Sexual differences worth working on
Q : I love my wife and always enjoy sex, but it was my biggest problem in our marriage.
She’s 65, I’m 75, working 20 to 35 hours a week.
Even when my wife was in her 30s, we had sex once a month. She’s still sexually appealing to me. Later in our life, sex completely disappeared.
When I confronted her or talked about it, she said that sex isn’t important to her, but I can find a sex therapist and make all the arrangements and she’ll come along.
I’ve consoled myself with porn, which of course isn’t the same. I’m frustrated. I thought it was our problem, not mine.
Is she right? Shall I find a sex therapist or talk to my doctor who’s a young lady in her 20s? — Still Frustrated at 75
A: It’s never too late to seek a better understanding of a longterm difference between you and your wife.
You’ve stayed together, which means that the love and companionship between you was/ are the binding factors.

▸ **EXPLORE THE MATERIAL**:
1. According to the advice column on sexual differences in marriage, how often did the couple have sex when the wife was in her 30s?
2. Continue the advice column on sexual differences in marriage from where it stops.

▸ **SOURCE INFORMATION**:

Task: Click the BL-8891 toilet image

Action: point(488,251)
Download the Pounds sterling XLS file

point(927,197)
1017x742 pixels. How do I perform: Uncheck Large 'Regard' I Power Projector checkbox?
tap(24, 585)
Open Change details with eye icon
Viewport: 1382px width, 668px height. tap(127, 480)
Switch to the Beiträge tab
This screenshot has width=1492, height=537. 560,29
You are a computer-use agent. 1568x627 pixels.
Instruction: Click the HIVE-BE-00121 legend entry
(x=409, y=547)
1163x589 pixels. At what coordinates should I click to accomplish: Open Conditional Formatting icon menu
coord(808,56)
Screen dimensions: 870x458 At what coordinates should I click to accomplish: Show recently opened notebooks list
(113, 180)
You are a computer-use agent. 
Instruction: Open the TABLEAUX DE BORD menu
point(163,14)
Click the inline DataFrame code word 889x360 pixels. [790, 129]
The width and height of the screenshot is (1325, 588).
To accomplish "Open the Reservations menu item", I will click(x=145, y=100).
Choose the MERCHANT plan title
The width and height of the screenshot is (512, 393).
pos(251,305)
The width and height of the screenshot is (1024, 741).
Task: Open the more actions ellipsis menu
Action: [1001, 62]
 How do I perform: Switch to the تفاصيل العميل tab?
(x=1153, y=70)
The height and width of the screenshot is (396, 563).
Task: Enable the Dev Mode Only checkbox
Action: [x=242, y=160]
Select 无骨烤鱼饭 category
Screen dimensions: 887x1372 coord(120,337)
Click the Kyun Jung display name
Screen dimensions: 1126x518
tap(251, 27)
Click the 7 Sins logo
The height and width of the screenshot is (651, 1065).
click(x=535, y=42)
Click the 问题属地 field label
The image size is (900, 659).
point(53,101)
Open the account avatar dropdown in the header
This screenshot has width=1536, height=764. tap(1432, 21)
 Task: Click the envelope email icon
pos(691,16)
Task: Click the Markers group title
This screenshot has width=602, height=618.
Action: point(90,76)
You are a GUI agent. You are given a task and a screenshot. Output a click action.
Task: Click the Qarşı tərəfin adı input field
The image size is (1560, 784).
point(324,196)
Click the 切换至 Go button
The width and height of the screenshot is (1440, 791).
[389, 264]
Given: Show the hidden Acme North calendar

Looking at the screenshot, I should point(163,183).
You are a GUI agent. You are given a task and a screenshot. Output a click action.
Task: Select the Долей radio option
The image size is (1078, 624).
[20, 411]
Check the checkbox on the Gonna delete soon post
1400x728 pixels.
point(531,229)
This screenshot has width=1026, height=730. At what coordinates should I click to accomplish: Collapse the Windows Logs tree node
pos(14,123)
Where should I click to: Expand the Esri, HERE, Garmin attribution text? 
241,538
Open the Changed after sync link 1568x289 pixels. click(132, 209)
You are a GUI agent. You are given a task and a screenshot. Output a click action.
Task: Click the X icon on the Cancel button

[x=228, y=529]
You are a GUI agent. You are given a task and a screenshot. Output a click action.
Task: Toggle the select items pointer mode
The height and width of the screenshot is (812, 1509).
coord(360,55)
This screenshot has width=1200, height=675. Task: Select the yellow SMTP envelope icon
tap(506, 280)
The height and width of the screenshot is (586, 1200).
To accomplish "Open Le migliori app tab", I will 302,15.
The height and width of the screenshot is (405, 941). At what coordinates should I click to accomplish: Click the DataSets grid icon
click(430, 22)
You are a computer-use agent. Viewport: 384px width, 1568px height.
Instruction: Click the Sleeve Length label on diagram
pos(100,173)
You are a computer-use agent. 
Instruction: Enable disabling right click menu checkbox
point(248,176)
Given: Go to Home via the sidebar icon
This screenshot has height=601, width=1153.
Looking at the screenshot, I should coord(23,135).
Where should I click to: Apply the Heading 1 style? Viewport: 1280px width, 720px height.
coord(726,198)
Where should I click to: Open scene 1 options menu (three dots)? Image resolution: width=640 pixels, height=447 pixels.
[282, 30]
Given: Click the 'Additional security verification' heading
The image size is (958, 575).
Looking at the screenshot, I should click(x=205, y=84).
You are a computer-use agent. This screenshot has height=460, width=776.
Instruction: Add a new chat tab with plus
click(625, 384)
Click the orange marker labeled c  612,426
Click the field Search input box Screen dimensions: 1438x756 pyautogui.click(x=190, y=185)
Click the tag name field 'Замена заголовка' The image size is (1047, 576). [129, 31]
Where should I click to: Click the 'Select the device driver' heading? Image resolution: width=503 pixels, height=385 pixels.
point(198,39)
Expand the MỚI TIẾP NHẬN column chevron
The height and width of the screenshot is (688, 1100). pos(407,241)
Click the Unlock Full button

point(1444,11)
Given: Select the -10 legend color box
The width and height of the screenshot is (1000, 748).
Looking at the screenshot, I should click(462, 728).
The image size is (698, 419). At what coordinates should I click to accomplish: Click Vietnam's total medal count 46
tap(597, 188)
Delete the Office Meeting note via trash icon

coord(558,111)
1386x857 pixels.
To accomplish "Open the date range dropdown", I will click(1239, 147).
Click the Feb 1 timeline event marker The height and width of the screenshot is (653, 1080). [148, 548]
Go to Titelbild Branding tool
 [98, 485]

▸ **YOUR WRITTEN ANSWERS**:
1. Once a month.

2.
Since your wife opened the door to investigating further, it’s somewhat surprising that you haven’t done so in the past.
A specialist in sexual therapy may be able to illuminate whatcaused your wife’s disinterest in sex - whether it was low libido, or physical discomfort, or some other reason related to her upbringing, etc. She may or may not still be willing to explore this.
You can both still have sexual relations at your ages, if health reasons don’t interfere. You can certainly still experience sexual intimacy of stroking, and pleasuring.
So why not explore your potential with a sex therapist’s advice? And if either of you feel you should check it out with your doctor, do so.